Getting Started
Installation¶
Docker¶
We highly recommend using the following Docker iamge to run tbp-parser:
- We host our Docker images on the Google Artifact Registry so that they are always availble for usage.
The entrypoint for this Docker image is the tbp-parser
help message. To run this container interactively, you can use the following command:
docker run -it --entrypoint=/bin/bash us-docker.pkg.dev/general-theiagen/theiagen/tbp-parser:2.1.1
# Once inside the container interactively, you can run the tbp-parser tool
python3 /tbp-parser/tbp_parser/tbp_parser.py -v
# 2.3.0
Locally with Python¶
tbp-parser
is not yet available with pip
or conda
. To run tbp-parser
in your local command-line environment, install the following dependencies:
- python3
- pandas >= 1.4.2
- importlib_resources
- samtools
After installation of these dependencies, download and extract the latest release of tbp-parser
and run the script with python3
.
Usage¶
Example Usage¶
This shows how the script can be run if used inside the Docker container provided above.
python3 /tbp-parser/tbp_parser/tbp_parser.py \
/path/to/data/tbprofiler_output.json \
/path/to/data/tbprofiler_output.bam \
-o "example" \
--min_depth 12 \
--min_frequency 0.9 \
--sequencing_method "Illumina NextSeq" \
--operator "John Doe"
Please note that the BAM file must have the accompanying BAI file in the same directory.
Help Message¶
The help message printed by tbp-parser
is quite extensive, but has a lot of useful information regarding the input parameters. Here is the entire message in full. You can find more information regarding these inputs in the Inputs section.
usage: python3 /tbp-parser/tbp_parser/tbp_parser.py [-h|-v] <input_json> <input_bam> [<args>]

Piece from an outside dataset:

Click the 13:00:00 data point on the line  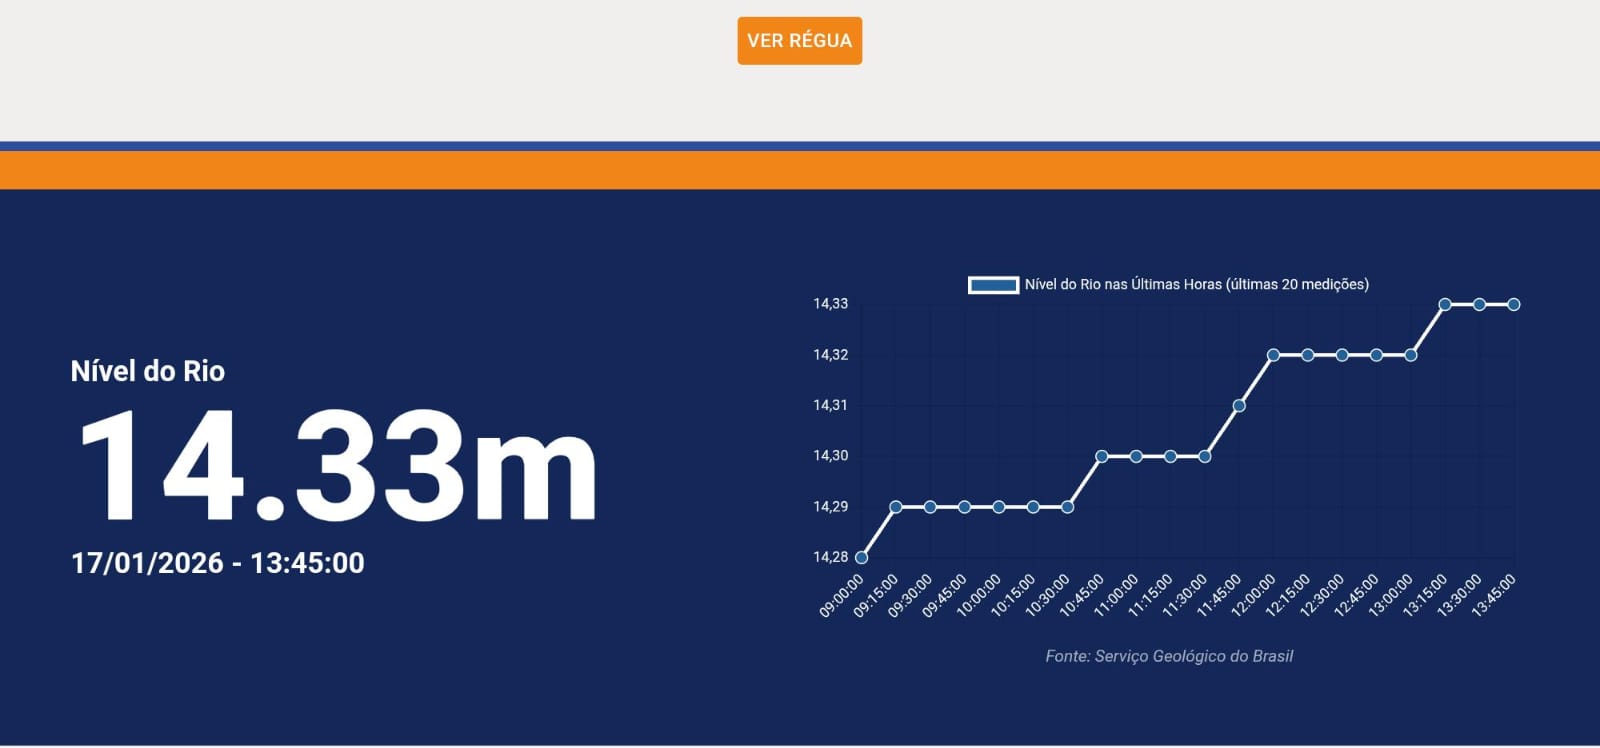pos(1411,355)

Parses Jody Phelon's TB-Profiler JSON output into four files:
- a Laboratorian report,
- a LIMS report
- a Looker report, and
- a coverage report
positional arguments:
input_json
the JSON file produced by TBProfiler
input_bam
the BAM file produced by TBProfiler
optional arguments:
-h, --help
show this help message and exit
-v, --version
show program's version number and exit
quality control arguments:
options that determine what passes QC
-d, --min_depth
the minimum depth of coverage for a site to pass QC
default=10
-c, --min_percent_coverage
the minimum percentage of a region that has depth above the threshold set by min_depth
(used for a gene/locus to pass QC)
default=100
-s, --min_read_support
the minimum read support for a mutation to pass QC
default=10
-f, --min_frequency
the minimum frequency for a mutation to pass QC (0.1 -> 10%)
default=0.1
-r, --coverage_regions
the BED file containing the regions to calculate percent coverage for
default=data/tbdb-modified-regions.bed
text arguments:
arguments that are used verbatim in the reports or to name the output files
-m, --sequencing_method
the sequencing method used to generate the data; used in the LIMS & Looker reports
** Enclose in quotes if includes a space
default="Sequencing method not provided"
-p, --operator
the operator who ran the sequencing; used in the LIMS & Looker reports
** Enclose in quotes if includes a space
default="Operator not provided"
-o, --output_prefix
the output file name prefix
** Do not include any spaces
tNGS-specific arguments:
options that are primarily used for tNGS data
(all frequency arguments are compatible with WGS data)
--tngs
indicates that the input data was generated using Deeplex + CDPH modified protocol
Turns on tNGS-specific global parameters
--tngs_expert_regions
the BED file containing the regions to calculate coverage for expert rule regions
(used to determine coverage quality in the regions where resistance-conferring
mutations are found, or where a CDC expert rule is applied; not for QC)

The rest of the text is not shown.